My suggestion is that enemies should grow more powerful through killing players. Simple alien animals might increase in size, attack damage, and health but hostile intelligent beings could gain new abilities/weapons. Upon killing an enemy, it would display an icon overhead or other way of marking it as having killed an enemy before. It might add a nice flair to dungeons, seeing the enemy that killed you last time and thinking "Oh, I remember you." before engaging, and hopefully killing, the menace. If a regular animal killed you, it would gain a 15% bonus to it's healthpool and damage. If an enemy from a playable race killed you, it might gain a new weapon in addition to the 15% bonus to healthpool and damage. The enemy could gain multiple levels from killing a player, and grow stronger and stronger. For example, a standard creature with a base healthpool of 100 would have a healthpool of 115 after killing a player. After killing a player again (or a second player) it would go up to 132. A third would take it to 152, then a fourth to 174, etc. This would not apply to bosses, due to the fact a boss could grow unstoppable and hinder a players progression permanently. Thanks for looking over my idea, and if you have any feedback/critiques they would be appreciated, thanks! (Sorry if this belongs in the NPCs and creatures forum, wasn't 100% sure where this belonged.)
this could become very annoying due to loosing your equipment when playing on a harder difficulty and dying constantly and instead of the monsters then despawning they become more harder to avoid and get your stuff back.
It could be balanced by giving a certain amount of ore for the planets tier, or an increased amount of pixels. It could also be optional.
The way I see it, this would be bad, no matter how it is balanced. If monsters become powerful in one level, obviously it would be annoying. If they don't, then this mechanic would barely be noticed. If they give too valuable rewards, people are going to exploit the crap out of it. If they don't, well, we're back at annoying monsters. There are reasons why no RPG ever had this mechanic.
I heard Shadow of Mordor had a nemesis system, but I haven't played the game myself.
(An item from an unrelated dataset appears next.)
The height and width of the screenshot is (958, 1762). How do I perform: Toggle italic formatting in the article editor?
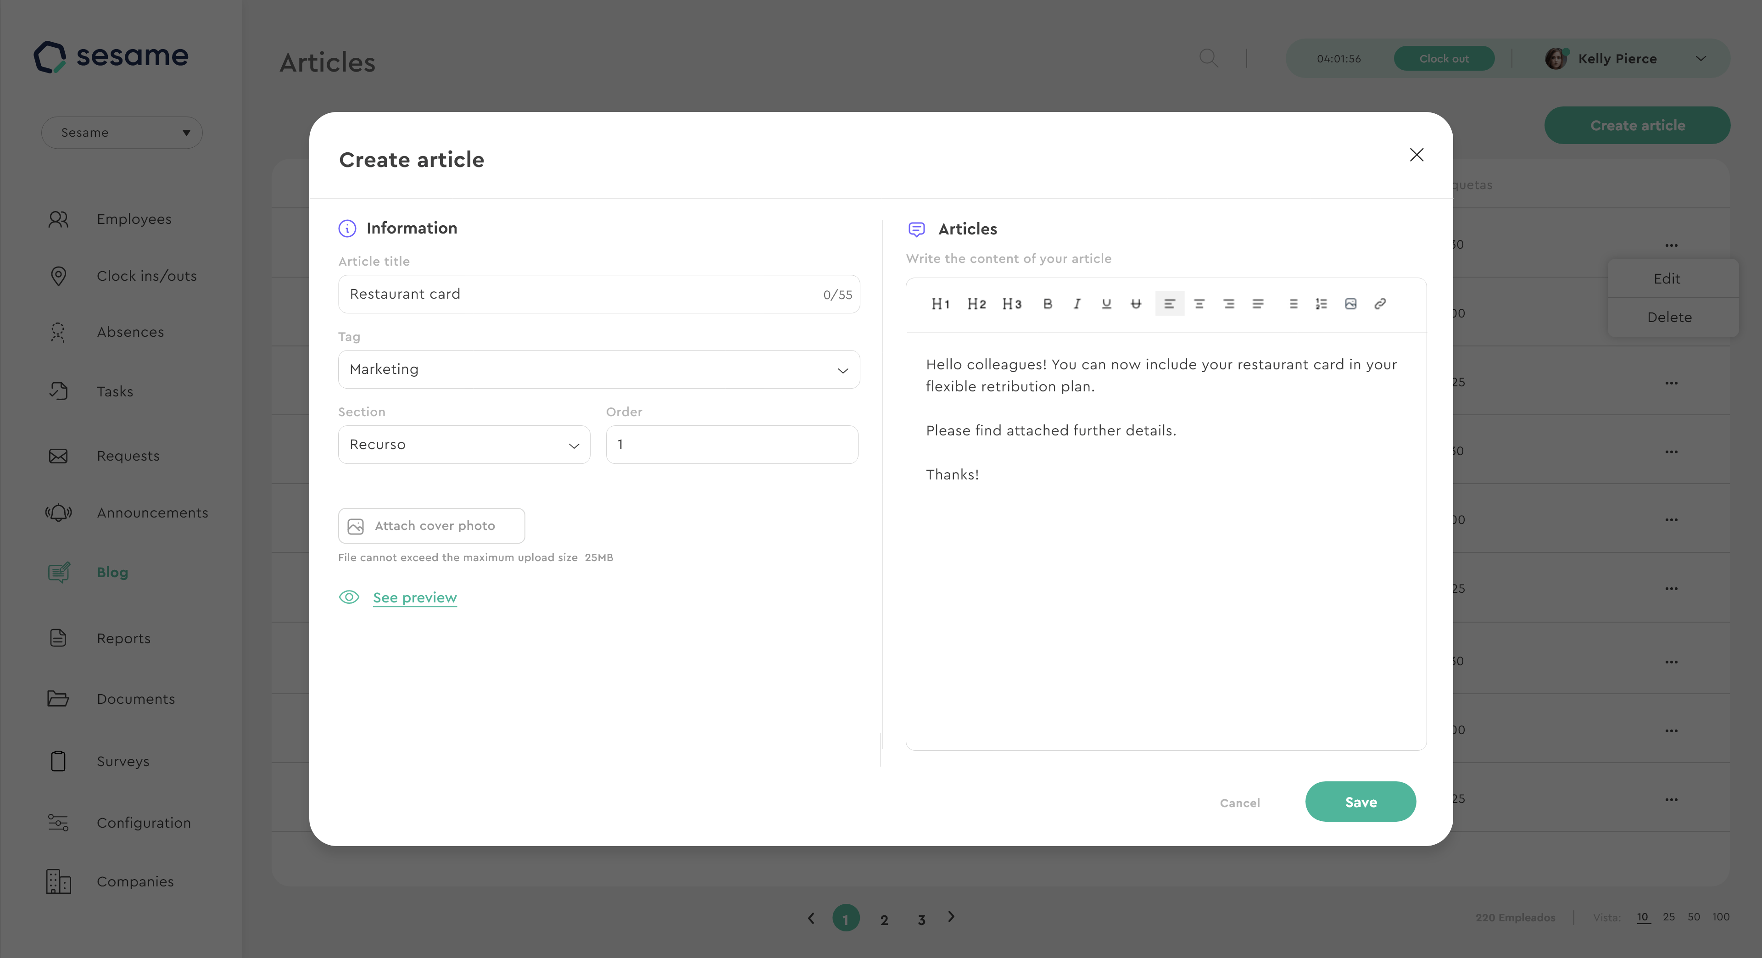coord(1077,304)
Okay, so I just googled it and yes, Shadow of Mordor would make a certain enemy more powerful if he killed you. The enemy would grow more powerful, and become much harder to kill (unless the enemy in question was beheaded, it could respawn and be even more powerful). You mean like how player who aren't as good lose pixels (or items) on death and have to make there way back to where they were from their ship? It could be an option so the players who die too often can toggle it off.
It's not exactly as simple as that. For one, there's a level cap for enemies, a rather low one. Also, even though they become more powerful, it's by a very small amount. On top of it all, you can VERY easily avoid them, since the game is open-world. You can't avoid monsters in starbound, and if a similar form of enemy leveling was implemented into Starbound you wouldn't really notice it (all of the enemy's lethality in Shadow of Mordor comes from their traits, not their level).
There's a difference in losing pixels vs leveling enemies. One involves losing items and the other involves increased difficulty done by punishing the player for bad luck/skill. With pixels, that's an easy thing to fix if you lose some, you can always go find more. Enemy leveling on the other hand, not really much way of avoiding it. Given that monsters tend to be randomly generated on terrain, you'd have to level the entirety of that species on the planet, thereby making the planet itself more difficult and increasing its threat level. I don't remember any enemies that level up. Care to refresh my memory?
The Goliaths could level up by killing things. Once you shot off their helmet, they became berserk and started killing everything around them. However, this is nothing at all like the suggested enemy leveling system, since the Goliaths leveled up by killing NPCs, not you.